Carl Schmidt, the brother of the murdered woman, testified: “I last saw my sister Philomina at my place, 555 Ninth avenue, New York. She came to my house on Sunday, May 1, at about 5 o’clock in the afternoon. She told me she was going with a man named Louis Kettler to Mulhausen, in Alsace. I asked her why she was going. She replied that Kettler was well off at home. ‘You know,’ she said, ‘what treatment I have had from my husband.’ I told her that I knew he did not treat her right, but that she should not go with this man, as she did not know him at all. And further, I told her that she must first get a separation from Muller before she could go with another man. She answered, ‘I don’t care how it will result, I will go with him. My husband tried to shoot me.’ She also told me that she had known Kettler for four weeks, and he had told her that he had property in Mulhausen, and that he would give her a good home there. Kettler, she said, was richer than the whole Schmidt family. She left me at about 6½ o’clock to go to my other sister’s house in Tenth avenue, between Nineteenth and Twentieth streets. I never saw Kettler but once, and that was on a Sunday in April in Second avenue, near Seventy-ninth street, in my sister’s apartments. On May 2nd a cousin of my wife met Kettler on the street and asked him when he and Mina were going to Europe. He replied that he was not going to Europe. The cousin then asked what Mina would do, and he said she would go to the country, where she had friends to stay with. Kettler then suggested that the cousin and he should go off together, and leave Mina behind. Since the 3rd of May, on the 9th or 10th of the month, I think, the woman Sacks saw Louis Kettler passing up on the opposite side of the street. When she noticed him she called my wife, who was in the room with her, to the window.”
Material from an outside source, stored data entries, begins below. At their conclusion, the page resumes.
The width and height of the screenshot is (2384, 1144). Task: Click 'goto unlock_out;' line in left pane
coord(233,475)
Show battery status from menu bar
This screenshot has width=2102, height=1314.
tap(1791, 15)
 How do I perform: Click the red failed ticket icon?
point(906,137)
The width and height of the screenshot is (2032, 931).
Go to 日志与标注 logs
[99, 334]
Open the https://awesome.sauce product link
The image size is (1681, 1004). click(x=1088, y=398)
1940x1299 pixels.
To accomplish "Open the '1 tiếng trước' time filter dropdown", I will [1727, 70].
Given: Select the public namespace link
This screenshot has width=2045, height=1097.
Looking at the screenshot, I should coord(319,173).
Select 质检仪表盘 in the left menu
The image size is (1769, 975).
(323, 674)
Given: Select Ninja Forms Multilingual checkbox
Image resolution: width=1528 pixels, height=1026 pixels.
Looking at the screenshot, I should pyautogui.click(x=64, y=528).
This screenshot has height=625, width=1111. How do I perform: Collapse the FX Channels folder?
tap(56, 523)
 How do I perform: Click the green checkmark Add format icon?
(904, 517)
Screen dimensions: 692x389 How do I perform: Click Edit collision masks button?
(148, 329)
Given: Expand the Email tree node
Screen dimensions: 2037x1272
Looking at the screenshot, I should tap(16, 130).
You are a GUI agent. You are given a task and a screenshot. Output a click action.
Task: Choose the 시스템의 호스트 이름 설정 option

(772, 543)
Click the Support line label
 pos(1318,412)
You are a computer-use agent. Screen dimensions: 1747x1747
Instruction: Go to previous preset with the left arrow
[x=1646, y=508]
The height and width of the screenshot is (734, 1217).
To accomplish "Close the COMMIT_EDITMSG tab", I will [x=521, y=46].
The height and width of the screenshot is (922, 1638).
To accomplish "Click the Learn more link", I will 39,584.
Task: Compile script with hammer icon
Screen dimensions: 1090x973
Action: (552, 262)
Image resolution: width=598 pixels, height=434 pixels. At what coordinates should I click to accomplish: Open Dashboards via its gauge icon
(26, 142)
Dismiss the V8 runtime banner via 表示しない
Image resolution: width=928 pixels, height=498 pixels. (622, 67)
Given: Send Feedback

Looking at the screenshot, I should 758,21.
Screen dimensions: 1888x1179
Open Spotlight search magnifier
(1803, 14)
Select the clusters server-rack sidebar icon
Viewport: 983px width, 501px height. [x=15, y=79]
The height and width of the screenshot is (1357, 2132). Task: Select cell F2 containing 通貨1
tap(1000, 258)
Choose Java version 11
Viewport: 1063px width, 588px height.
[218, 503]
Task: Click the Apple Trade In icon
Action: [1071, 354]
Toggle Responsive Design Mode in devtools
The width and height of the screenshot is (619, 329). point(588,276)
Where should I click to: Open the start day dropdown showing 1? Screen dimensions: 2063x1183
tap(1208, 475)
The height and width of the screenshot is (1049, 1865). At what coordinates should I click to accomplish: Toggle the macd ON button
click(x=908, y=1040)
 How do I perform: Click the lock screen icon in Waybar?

The Rev. Dr. Mabon, the pastor of the Grove Reformed Dutch Church, on the Weavertown road, at whose house the murdered woman and Kettler were married, testified that he had performed the ceremony.

“When I asked the man,” he said, “if he took the woman for his lawful wife, he answered ‘Yes,’ and at the time I noticed a tear in his eye.”

The inquest was suddenly adjourned on the news of the murderer’s arrest in N. Y. city.